Networking in C · intermediate · ~15 min

Parse an HTTP/1.1 request line in C

Walk through an HTTP request line and extract the method, path, and version into a struct.

Overview

Read the three tokens, copy them into a struct with bounded copies, and reject the input on overflow or a bad terminator.

Why it matters

The request line is where every HTTP attack starts. A bounded, allow-list parser stops the easy attacks at the door.

Lesson

Why this matters

Every web proxy, every WAF (web application firewall), and every reverse-proxy access log begins the same way. They read the first line of an HTTP request and pull out three tokens:

the method (for example GET)
the request-target (the path, for example /index.html)
the version (for example HTTP/1.1)

This first line is plain ASCII text and ends in \r\n (a carriage return followed by a newline). Because the whole protocol is text-driven, a C parser for it is small and worth reading closely.

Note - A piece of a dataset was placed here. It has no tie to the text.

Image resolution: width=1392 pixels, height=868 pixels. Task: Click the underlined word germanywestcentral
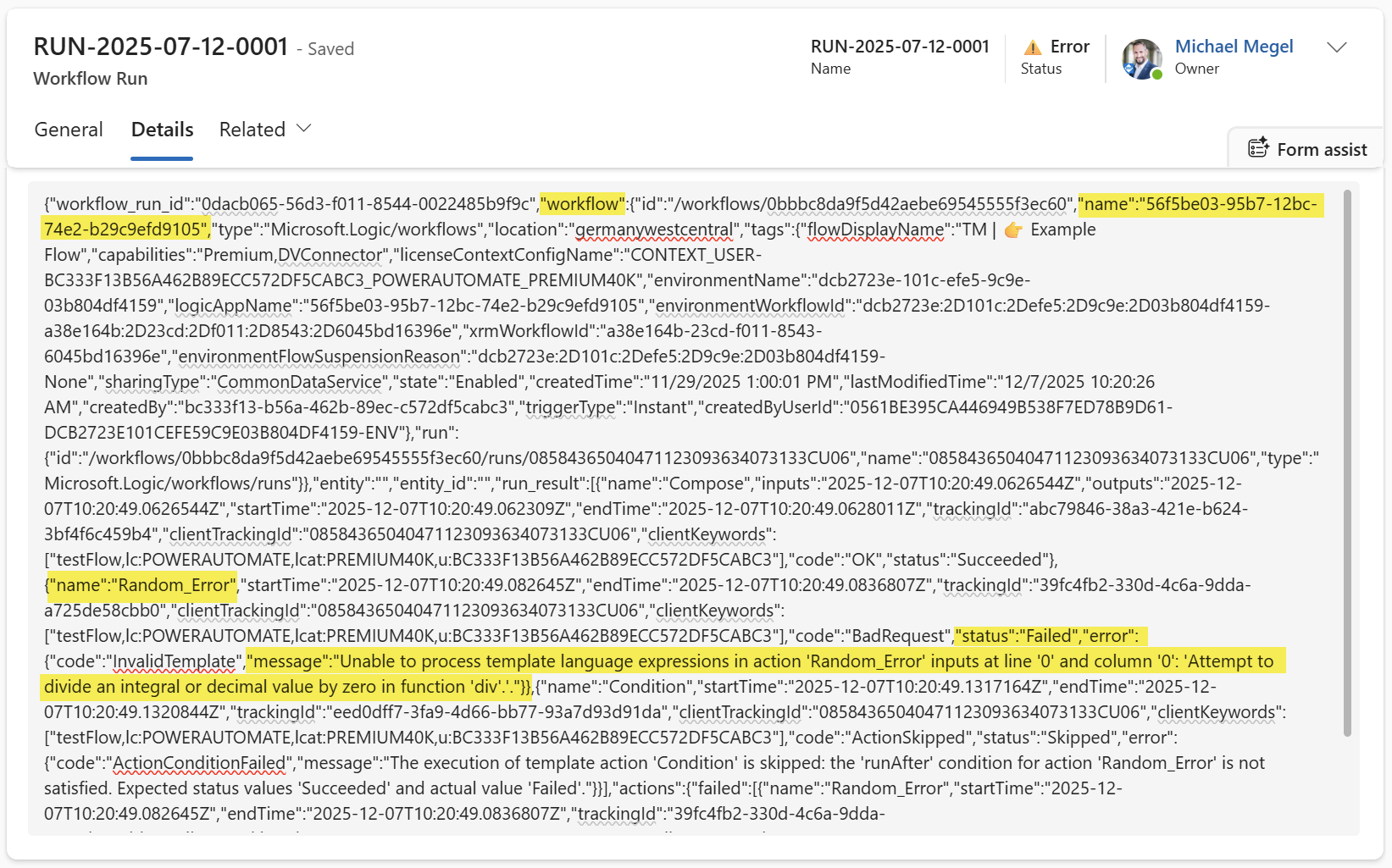654,229
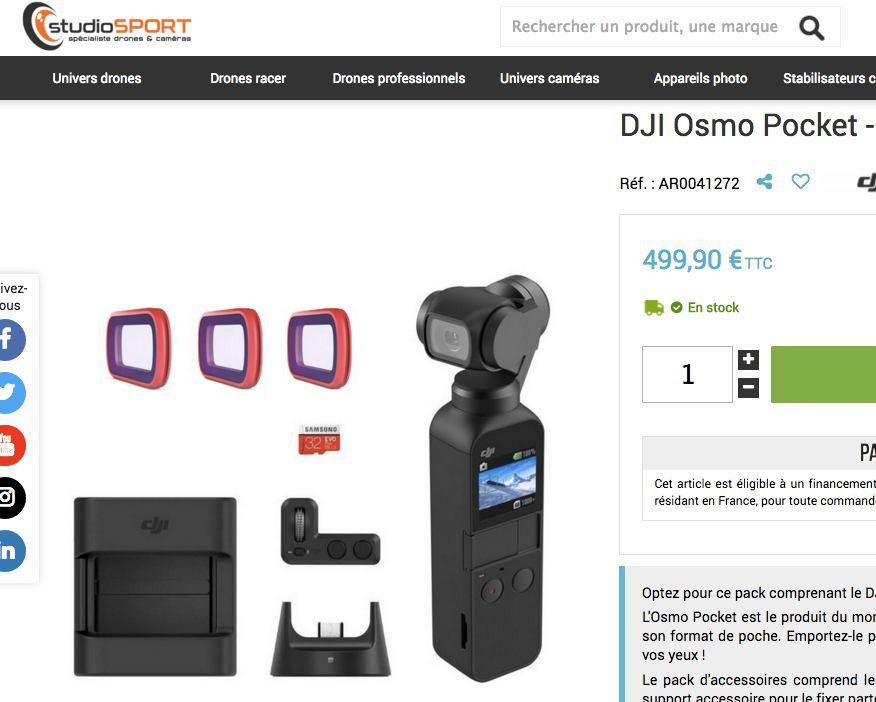Open the Twitter social icon
Viewport: 876px width, 702px height.
pos(10,393)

This is the parser side of tools like Burp, mitmproxy, and nginx's access log. Here, we just write it ourselves.

What the wire looks like

A raw request arrives like this:

GET /index.html HTTP/1.1\r\n
Host: example.com\r\n
\r\n

The request line is the first line: three space-separated tokens, followed by \r\n.

Your job

Implement this function:

int parse_request_line(const char *buf, http_req_t *out);

The http_req_t struct holds three fixed-size (bounded) char arrays:

method[8]
path[256]
version[16]

Return 0 on success, or -1 on any malformed input.

Rules

Reject the input if any field would overflow its bound. Never use strcpy without a bounds check.
Reject the line if it does not end in \r\n.
The path may contain /, alphanumerics, ?, &, =, ., -, and _. Reject any other character for this exercise.

Common mistakes

Using sscanf("%s %s %s", ...) without length specifiers. That is an uncontrolled write into memory.
Forgetting to check for the \r\n terminator.
Allowing absurdly long paths because the per-field bound was never enforced.

What this is NOT

A full HTTP parser. Headers, the body, and chunked encoding are all skipped.
A request-smuggling detector. That topic lives in parse-http-smuggling-defence.

Summary

Key takeaways

The HTTP request line has three space-separated tokens: method, path, and version.
Split on the spaces and copy each token into a fixed-size field.
Always enforce explicit length checks. Reject input that overflows a field or lacks the \r\n terminator.